Task directions: The answer must consist of every record below, transcribed exactly.

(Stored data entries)
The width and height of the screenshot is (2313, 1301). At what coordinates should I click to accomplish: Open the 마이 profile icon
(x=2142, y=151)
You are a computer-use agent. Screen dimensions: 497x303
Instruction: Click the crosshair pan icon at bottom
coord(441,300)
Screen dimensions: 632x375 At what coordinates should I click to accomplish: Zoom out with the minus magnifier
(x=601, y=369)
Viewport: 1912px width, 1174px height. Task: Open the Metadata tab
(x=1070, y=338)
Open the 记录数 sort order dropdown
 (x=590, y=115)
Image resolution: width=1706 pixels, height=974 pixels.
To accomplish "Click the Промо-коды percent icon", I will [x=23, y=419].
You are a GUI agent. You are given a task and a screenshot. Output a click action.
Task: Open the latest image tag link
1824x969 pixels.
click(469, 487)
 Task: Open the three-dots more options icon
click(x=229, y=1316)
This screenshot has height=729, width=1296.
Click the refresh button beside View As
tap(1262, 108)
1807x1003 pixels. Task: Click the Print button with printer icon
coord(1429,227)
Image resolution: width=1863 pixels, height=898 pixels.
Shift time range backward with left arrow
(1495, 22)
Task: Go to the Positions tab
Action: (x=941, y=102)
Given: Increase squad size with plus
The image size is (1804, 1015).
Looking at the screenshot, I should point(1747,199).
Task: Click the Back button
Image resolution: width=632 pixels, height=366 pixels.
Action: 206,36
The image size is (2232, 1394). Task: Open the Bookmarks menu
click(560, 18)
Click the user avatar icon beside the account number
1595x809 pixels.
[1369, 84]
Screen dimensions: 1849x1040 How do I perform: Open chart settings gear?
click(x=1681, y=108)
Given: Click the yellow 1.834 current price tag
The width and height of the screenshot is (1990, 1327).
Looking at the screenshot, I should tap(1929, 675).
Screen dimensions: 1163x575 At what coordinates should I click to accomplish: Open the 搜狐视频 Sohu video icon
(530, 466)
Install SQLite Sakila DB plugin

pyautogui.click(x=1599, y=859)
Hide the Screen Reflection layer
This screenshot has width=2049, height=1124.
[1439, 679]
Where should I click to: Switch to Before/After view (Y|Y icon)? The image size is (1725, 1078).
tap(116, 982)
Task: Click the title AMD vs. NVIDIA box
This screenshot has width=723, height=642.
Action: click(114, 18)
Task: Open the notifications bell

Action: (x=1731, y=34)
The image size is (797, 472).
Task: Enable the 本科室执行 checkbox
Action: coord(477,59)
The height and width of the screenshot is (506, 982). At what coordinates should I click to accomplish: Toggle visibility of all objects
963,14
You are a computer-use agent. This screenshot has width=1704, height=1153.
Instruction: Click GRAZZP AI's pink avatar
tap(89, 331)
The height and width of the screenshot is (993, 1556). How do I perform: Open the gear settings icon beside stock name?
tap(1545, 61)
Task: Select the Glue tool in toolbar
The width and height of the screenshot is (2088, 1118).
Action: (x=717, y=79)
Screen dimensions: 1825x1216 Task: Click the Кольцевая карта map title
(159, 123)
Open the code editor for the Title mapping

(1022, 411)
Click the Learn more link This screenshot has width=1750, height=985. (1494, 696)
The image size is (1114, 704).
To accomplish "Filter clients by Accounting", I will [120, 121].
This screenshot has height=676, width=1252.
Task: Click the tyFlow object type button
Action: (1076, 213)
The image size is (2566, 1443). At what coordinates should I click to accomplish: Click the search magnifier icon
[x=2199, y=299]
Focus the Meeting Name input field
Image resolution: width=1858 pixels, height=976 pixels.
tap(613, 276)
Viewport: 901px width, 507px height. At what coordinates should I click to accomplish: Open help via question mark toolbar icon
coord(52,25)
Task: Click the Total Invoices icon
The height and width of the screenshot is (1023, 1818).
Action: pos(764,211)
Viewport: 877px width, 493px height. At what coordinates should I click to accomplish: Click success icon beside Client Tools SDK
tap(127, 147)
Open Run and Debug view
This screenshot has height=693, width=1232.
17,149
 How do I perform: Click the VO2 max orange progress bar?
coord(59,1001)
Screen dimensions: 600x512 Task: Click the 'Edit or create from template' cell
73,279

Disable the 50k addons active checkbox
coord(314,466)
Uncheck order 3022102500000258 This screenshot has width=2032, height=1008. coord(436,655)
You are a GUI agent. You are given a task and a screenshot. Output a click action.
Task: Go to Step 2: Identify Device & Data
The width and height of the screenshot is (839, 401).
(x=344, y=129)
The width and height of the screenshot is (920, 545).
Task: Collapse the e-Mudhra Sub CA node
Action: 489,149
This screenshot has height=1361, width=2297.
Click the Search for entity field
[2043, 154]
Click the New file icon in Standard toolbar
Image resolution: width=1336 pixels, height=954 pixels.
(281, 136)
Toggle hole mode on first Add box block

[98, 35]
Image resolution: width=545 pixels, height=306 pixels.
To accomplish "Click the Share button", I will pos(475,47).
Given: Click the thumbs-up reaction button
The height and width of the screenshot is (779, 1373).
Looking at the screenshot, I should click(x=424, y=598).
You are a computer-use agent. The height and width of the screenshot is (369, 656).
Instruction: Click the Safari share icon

The answer:
The width and height of the screenshot is (2313, 1301). At what coordinates should I click to accomplish: Open the 마이 profile icon
(x=2142, y=151)
You are a computer-use agent. Screen dimensions: 497x303
Instruction: Click the crosshair pan icon at bottom
coord(441,300)
Screen dimensions: 632x375 At what coordinates should I click to accomplish: Zoom out with the minus magnifier
(x=601, y=369)
Viewport: 1912px width, 1174px height. Task: Open the Metadata tab
(x=1070, y=338)
Open the 记录数 sort order dropdown
 (x=590, y=115)
Image resolution: width=1706 pixels, height=974 pixels.
To accomplish "Click the Промо-коды percent icon", I will [x=23, y=419].
You are a GUI agent. You are given a task and a screenshot. Output a click action.
Task: Open the latest image tag link
1824x969 pixels.
click(469, 487)
 Task: Open the three-dots more options icon
click(x=229, y=1316)
This screenshot has height=729, width=1296.
Click the refresh button beside View As
tap(1262, 108)
1807x1003 pixels. Task: Click the Print button with printer icon
coord(1429,227)
Image resolution: width=1863 pixels, height=898 pixels.
Shift time range backward with left arrow
(1495, 22)
Task: Go to the Positions tab
Action: (x=941, y=102)
Given: Increase squad size with plus
The image size is (1804, 1015).
Looking at the screenshot, I should point(1747,199).
Task: Click the Back button
Image resolution: width=632 pixels, height=366 pixels.
Action: 206,36
The image size is (2232, 1394). Task: Open the Bookmarks menu
click(560, 18)
Click the user avatar icon beside the account number
1595x809 pixels.
[1369, 84]
Screen dimensions: 1849x1040 How do I perform: Open chart settings gear?
click(x=1681, y=108)
Given: Click the yellow 1.834 current price tag
The width and height of the screenshot is (1990, 1327).
Looking at the screenshot, I should tap(1929, 675).
Screen dimensions: 1163x575 At what coordinates should I click to accomplish: Open the 搜狐视频 Sohu video icon
(530, 466)
Install SQLite Sakila DB plugin

pyautogui.click(x=1599, y=859)
Hide the Screen Reflection layer
This screenshot has width=2049, height=1124.
[1439, 679]
Where should I click to: Switch to Before/After view (Y|Y icon)? The image size is (1725, 1078).
tap(116, 982)
Task: Click the title AMD vs. NVIDIA box
This screenshot has width=723, height=642.
Action: click(114, 18)
Task: Open the notifications bell

Action: (x=1731, y=34)
The image size is (797, 472).
Task: Enable the 本科室执行 checkbox
Action: coord(477,59)
The height and width of the screenshot is (506, 982). At what coordinates should I click to accomplish: Toggle visibility of all objects
963,14
You are a computer-use agent. This screenshot has width=1704, height=1153.
Instruction: Click GRAZZP AI's pink avatar
tap(89, 331)
The height and width of the screenshot is (993, 1556). How do I perform: Open the gear settings icon beside stock name?
tap(1545, 61)
Task: Select the Glue tool in toolbar
The width and height of the screenshot is (2088, 1118).
Action: (x=717, y=79)
Screen dimensions: 1825x1216 Task: Click the Кольцевая карта map title
(159, 123)
Open the code editor for the Title mapping

(1022, 411)
Click the Learn more link This screenshot has width=1750, height=985. (1494, 696)
The image size is (1114, 704).
To accomplish "Filter clients by Accounting", I will [120, 121].
This screenshot has height=676, width=1252.
Task: Click the tyFlow object type button
Action: (1076, 213)
The image size is (2566, 1443). At what coordinates should I click to accomplish: Click the search magnifier icon
[x=2199, y=299]
Focus the Meeting Name input field
Image resolution: width=1858 pixels, height=976 pixels.
tap(613, 276)
Viewport: 901px width, 507px height. At what coordinates should I click to accomplish: Open help via question mark toolbar icon
coord(52,25)
Task: Click the Total Invoices icon
The height and width of the screenshot is (1023, 1818).
Action: pos(764,211)
Viewport: 877px width, 493px height. At what coordinates should I click to accomplish: Click success icon beside Client Tools SDK
tap(127, 147)
Open Run and Debug view
This screenshot has height=693, width=1232.
17,149
 How do I perform: Click the VO2 max orange progress bar?
coord(59,1001)
Screen dimensions: 600x512 Task: Click the 'Edit or create from template' cell
73,279

Disable the 50k addons active checkbox
coord(314,466)
Uncheck order 3022102500000258 This screenshot has width=2032, height=1008. coord(436,655)
You are a GUI agent. You are given a task and a screenshot. Output a click action.
Task: Go to Step 2: Identify Device & Data
The width and height of the screenshot is (839, 401).
(x=344, y=129)
The width and height of the screenshot is (920, 545).
Task: Collapse the e-Mudhra Sub CA node
Action: 489,149
This screenshot has height=1361, width=2297.
Click the Search for entity field
[2043, 154]
Click the New file icon in Standard toolbar
Image resolution: width=1336 pixels, height=954 pixels.
(281, 136)
Toggle hole mode on first Add box block

[98, 35]
Image resolution: width=545 pixels, height=306 pixels.
To accomplish "Click the Share button", I will pos(475,47).
Given: Click the thumbs-up reaction button
The height and width of the screenshot is (779, 1373).
Looking at the screenshot, I should click(x=424, y=598).
You are a computer-use agent. The height and width of the screenshot is (369, 656).
Instruction: Click the Safari share icon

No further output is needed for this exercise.